Raw data:
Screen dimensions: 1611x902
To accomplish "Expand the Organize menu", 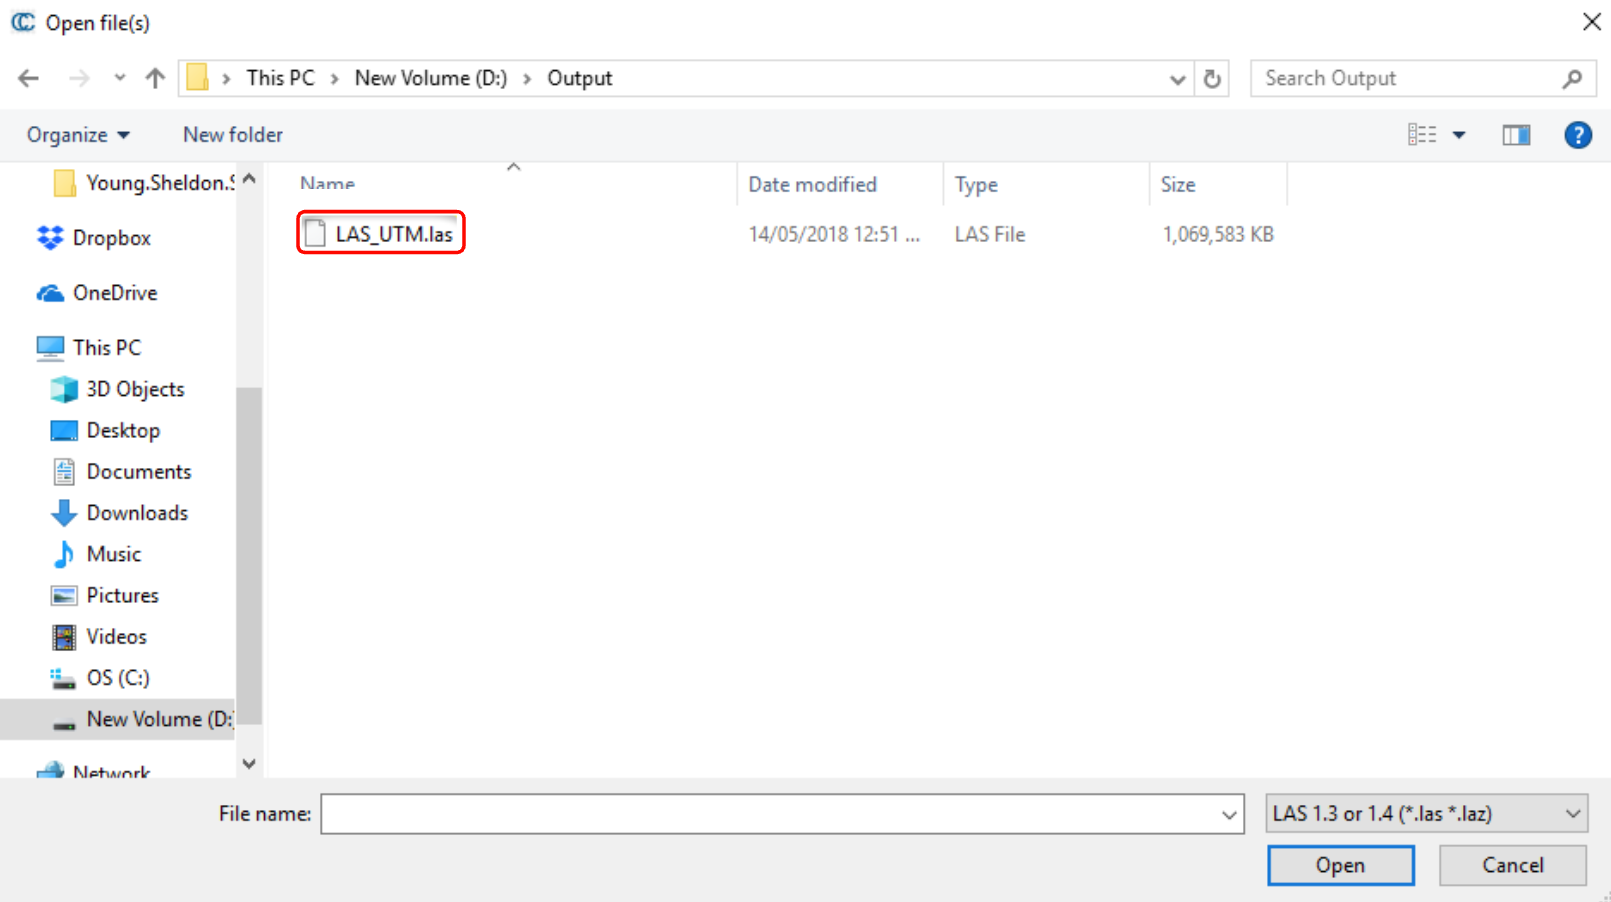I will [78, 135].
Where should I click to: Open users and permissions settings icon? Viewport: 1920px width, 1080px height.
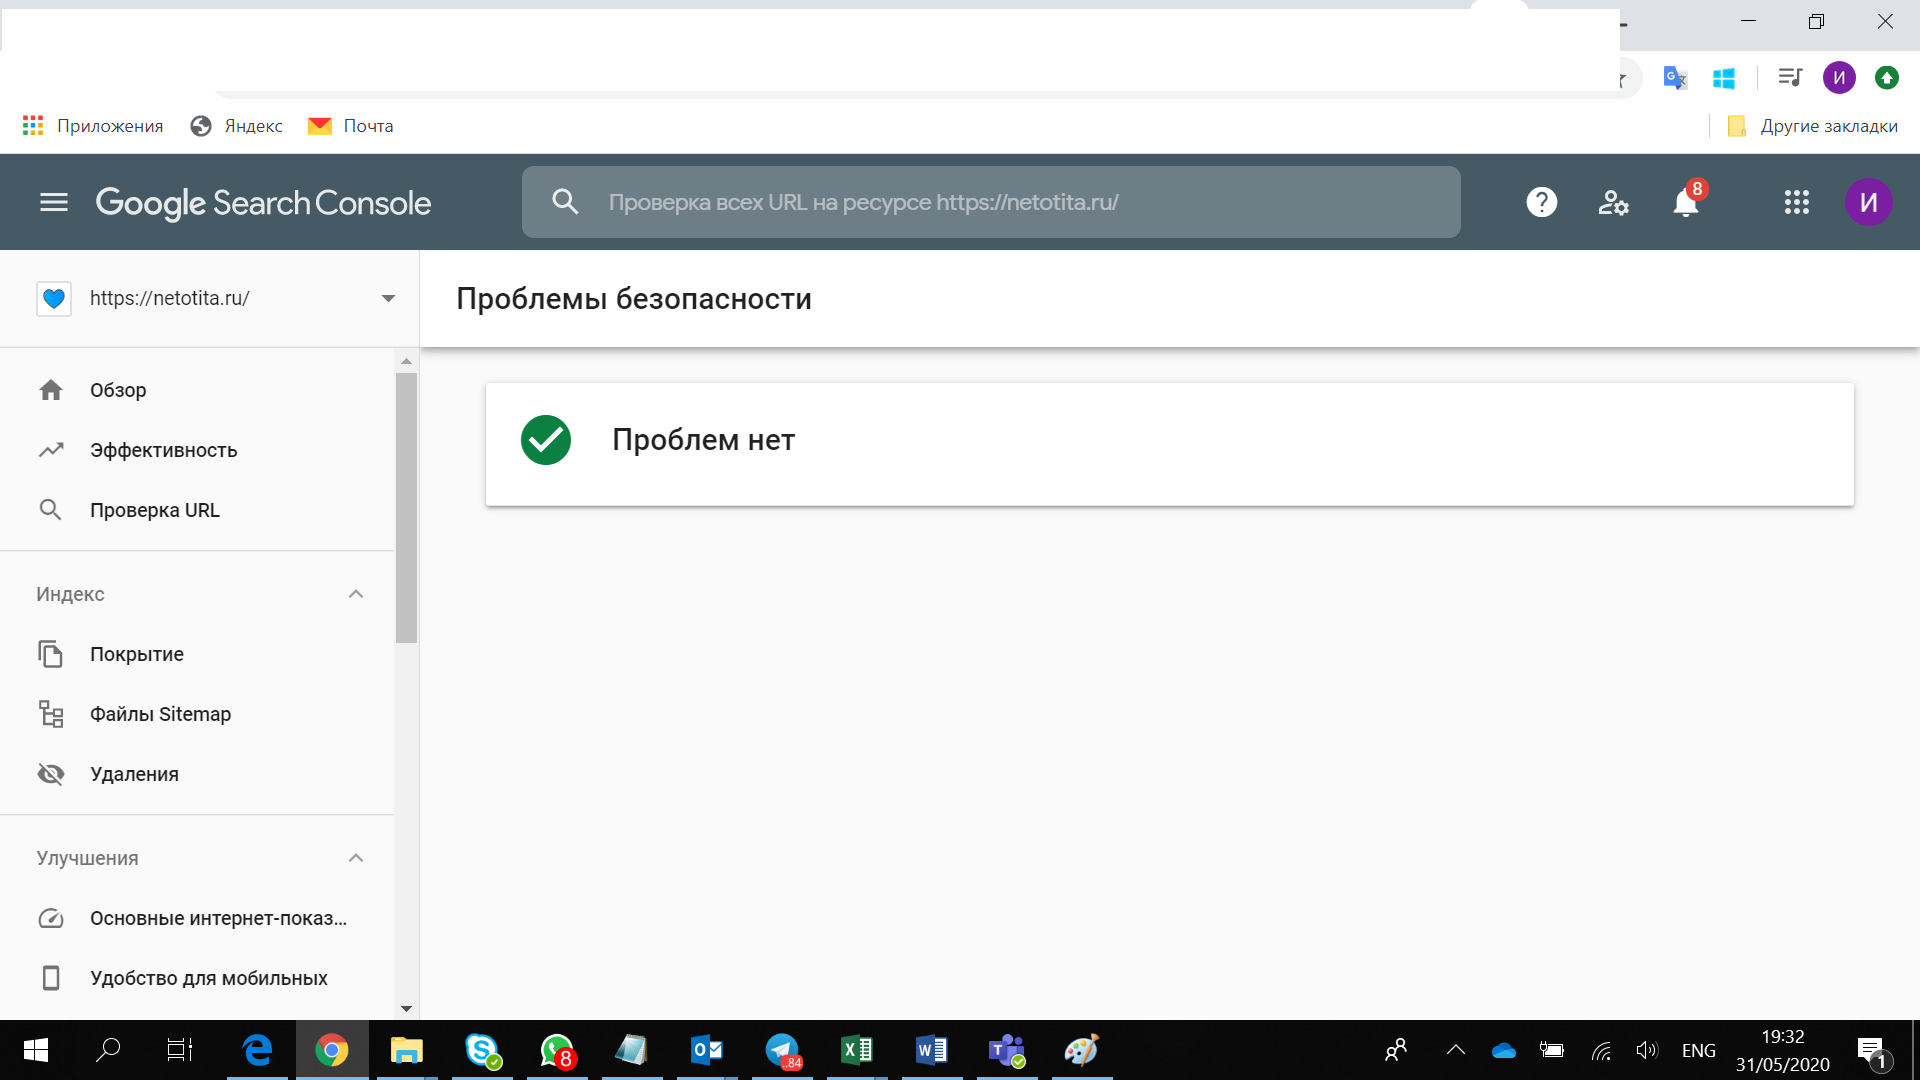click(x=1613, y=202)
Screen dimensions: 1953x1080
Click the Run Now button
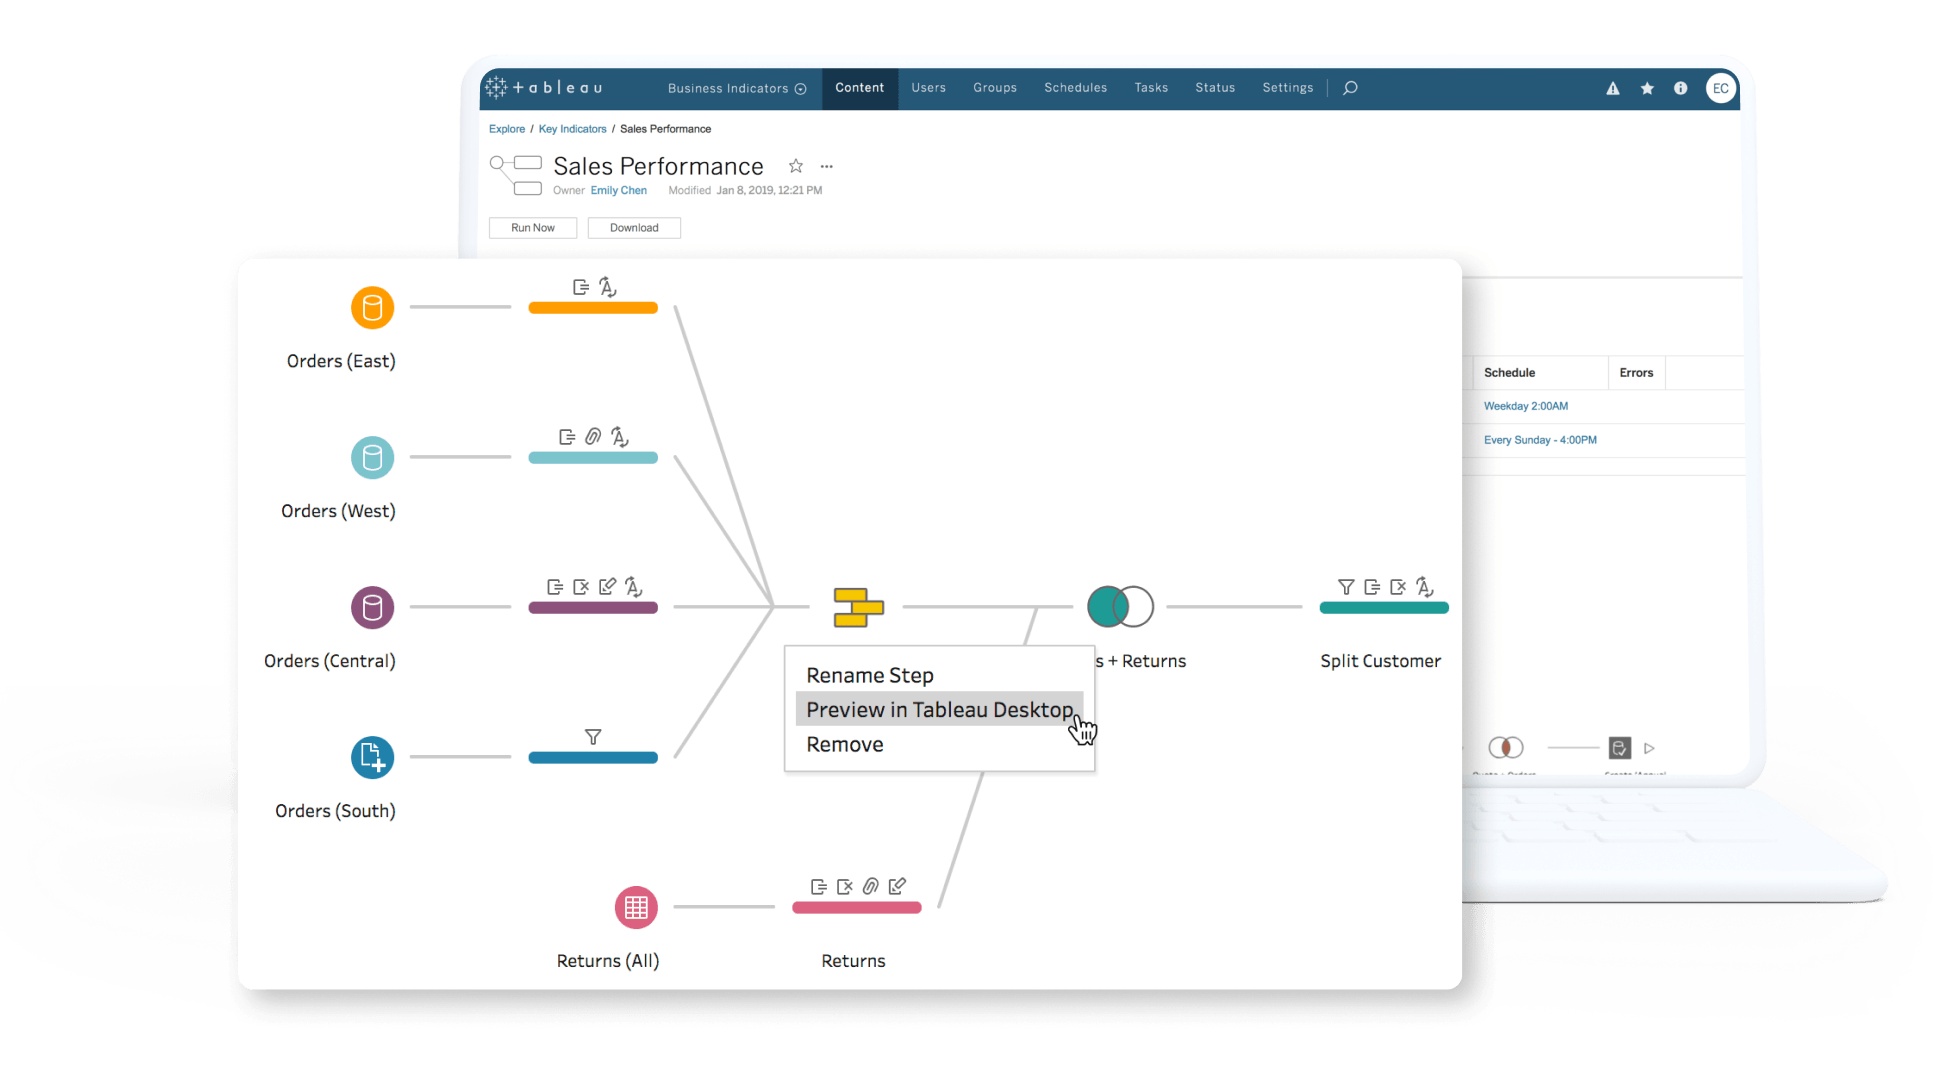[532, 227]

Task to complete: Print the lines of the material from the one containing "Where should I" through the final line, and leave the pictures out of your answer.

Full solution:
Where should I click to: Open users and permissions settings icon? Viewport: 1920px width, 1080px height.
click(x=1613, y=202)
Screen dimensions: 1953x1080
Click the Run Now button
[532, 227]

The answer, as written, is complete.